The Hook: You guys all have a ton of outside interests– side projects, comic books, and so on. How does that help or hurt the band?

Sam Prekop: I guess I'm compelled to do all those things. I went to art school and planned to make art, so I've felt like I'm an artist first, but the music has become my day job, so to speak. I feel like I'm fairly restless creatively, so if there's any down time, I pretty much come up with the next project. A lot of that started when [drummer] John McEntire started to get busy with Tortoise– I found myself with somewhat imposed time off from The Sea and Cake. That's when I started making solo records, and I ended up concentrating on them for a longer period of time than I expected.

The Hook: Does everyone have to drop everything else when it's time to work on The Sea and Cake?

Sam Prekop: We're actually hoping and planning to make a new record much sooner than later. I just hope I can say focused and not get distracted; I've consciously tried not to agree to other art projects, because I think another four years would be problematic.

The Hook: Why?

Sam Prekop: Just to take advantage of a certain momentum. There's no faking the experience of playing live and existing as a band.

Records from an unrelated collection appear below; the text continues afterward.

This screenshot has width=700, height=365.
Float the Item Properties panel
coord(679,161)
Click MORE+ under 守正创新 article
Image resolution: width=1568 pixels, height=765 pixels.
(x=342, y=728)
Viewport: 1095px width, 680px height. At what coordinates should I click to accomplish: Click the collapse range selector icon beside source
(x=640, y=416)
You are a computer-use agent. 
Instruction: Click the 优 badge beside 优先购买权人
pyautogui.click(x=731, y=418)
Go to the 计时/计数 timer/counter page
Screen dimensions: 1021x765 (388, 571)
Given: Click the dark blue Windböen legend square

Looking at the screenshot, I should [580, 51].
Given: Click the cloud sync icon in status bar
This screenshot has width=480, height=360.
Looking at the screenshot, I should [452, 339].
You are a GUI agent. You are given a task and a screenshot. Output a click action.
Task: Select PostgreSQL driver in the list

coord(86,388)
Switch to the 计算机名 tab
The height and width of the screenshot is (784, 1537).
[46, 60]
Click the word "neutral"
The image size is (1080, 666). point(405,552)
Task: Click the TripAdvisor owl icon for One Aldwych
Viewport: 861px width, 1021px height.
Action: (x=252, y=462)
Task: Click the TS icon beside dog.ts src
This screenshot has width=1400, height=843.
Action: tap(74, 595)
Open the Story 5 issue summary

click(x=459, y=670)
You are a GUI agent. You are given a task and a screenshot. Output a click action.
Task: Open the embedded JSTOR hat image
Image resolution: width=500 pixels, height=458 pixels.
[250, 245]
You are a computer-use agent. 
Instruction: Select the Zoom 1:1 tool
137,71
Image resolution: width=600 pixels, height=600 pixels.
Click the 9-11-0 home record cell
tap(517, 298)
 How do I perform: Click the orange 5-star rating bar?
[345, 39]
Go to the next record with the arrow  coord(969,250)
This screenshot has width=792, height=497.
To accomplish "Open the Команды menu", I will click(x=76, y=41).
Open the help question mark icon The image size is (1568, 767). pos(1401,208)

The Hook: John has been doing a lot of production work recently– Spoon, the Fiery Furnaces, Kaki King, Antibalas, and even Bright Eyes. How has that affected the band? 

Sam Prekop: Quite a bit. We consider our sound fairly self produced, but he has a very specific aesthetic that comes out. He didn't technically produce the last record, which was one way to change things up again, but I look forward to getting him back behind the board.

The Hook: What changed when you brought in Brian Paulsen as a producer? How did the band react to having an outside influence?

Sam Prekop: One thing we found useful was to have input from someone not in the band. He was really good at egging us on. [His style] and John's style don't diverge radically, but his aesthetic is more in line with capturing what it sounds like in real time, whereas John excels at post-production, manipulating after the fact, and coming up with ideas based on what else can happen in a processing sense. Brian is more about revealing accurately what happened.

The Hook: So how did that change your use of electronics?

Sam Prekop: We've always used electronics in some capacity, but The Fawn stands out because a lot of the songs were generated on keyboards. I felt like I had run out of ideas on guitar, and I was looking for some other way to generate material. But we've always used synthesizers in an overdubbed capacity, so there's quite a bit of electronic stuff in that way on this new record.

The Hook: The songs on it are very short. Why?

Sam Prekop: We just play them and get them to the point where they feel right. Of course, in the past we've been known to play songs for way too long– on our first record, every song is two to three minutes longer than we think it ought to be. Over the years, we've become conscious of not overstaying our welcome. A lot of the songs are fairly linear pattern-based workouts. It's easy to go on too long when you're droning out. One of our strategies is to do that and then butt it up against a fairly baroque chord change.

The Hook: How important is Chicago in defining the band's identity?

Sam Prekop: I don't think about it too often, or I don't reflect on it. I think that it couldn't have happened anywhere else, but I don't know if it's so much because of the city– it's who's here.

The Hook: Do you mean individuals like John and yourself, or the population in general, like the young people interested in music?

Sam Prekop: The city is big enough and people are interested enough in music in general to participate in what has to happen– people have to go to shows; otherwise, bands can't really exist. On that level, the city is important for who it attracts here. Certain people choose to move to Chicago rather than New York or LA. It's a form of natural selection, maybe.

The Sea and Cake perform at the Satellite Ballroom on Thursday, September 27. Meg Baird and Ilad open.